A different process was observed in the case of the Victoria-Chrobry reservoir. The restoration of the groundwater table in this reservoir started in 1995, but in the first period of controlled flooding, the dynamics of water table rise was limited. As a consequence, the process was observed to have no direct influence on the ground surface. However, further ground subsidence was observed due to the final stages of exploitation of the remaining anthracite deposits. This operation was closed at the end of June 1998. The process of the water table restoration continued from February 1999–April 2002. In this period, the recorded ground movements in these locations pointed to decreasing subsidence and, as time progressed, a change to uplift. When the process of the water table restoration finished, the ground surface began to subside again. Only Point 15 showed a significant uplift (Figure 10). The reader should note that a similar situation occurred in the case of the Barbara-Witold reservoir.

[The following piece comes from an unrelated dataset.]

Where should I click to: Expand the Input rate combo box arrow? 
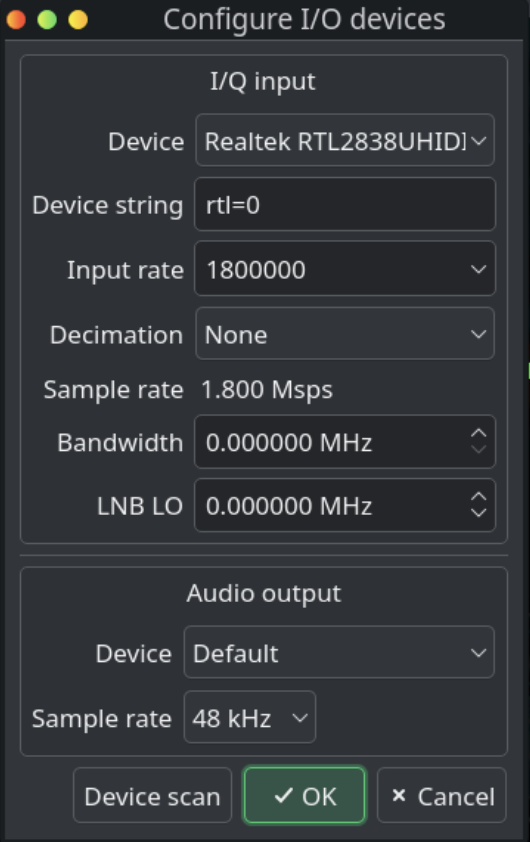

5.3. The Area of the Julia Reservoir

Due to numerous hydraulic connections with the Victoria-Chrobry reservoir, the process of flooding the Julia reservoir was controlled and relatively slow during the first stage of its flooding. The dynamism of this process was practically identical as in the case of the Victoria-Chrobry reservoir. Movement of the ground during this period, recorded at Points 9 and 10 (Figure 11), was similar to the activity in the the Victoria-Chrobry reservoir area. The restoration of the water contributed to a smaller rate of subsidence in that period. During the period of the dynamic water table restoration, significant uplifts were recorded in the analyzed locations. Ground movements calculated for Location 12 in the 1996–1998 period demonstrate high variation, and this indicates the possible influence of atmospheric noise on these results.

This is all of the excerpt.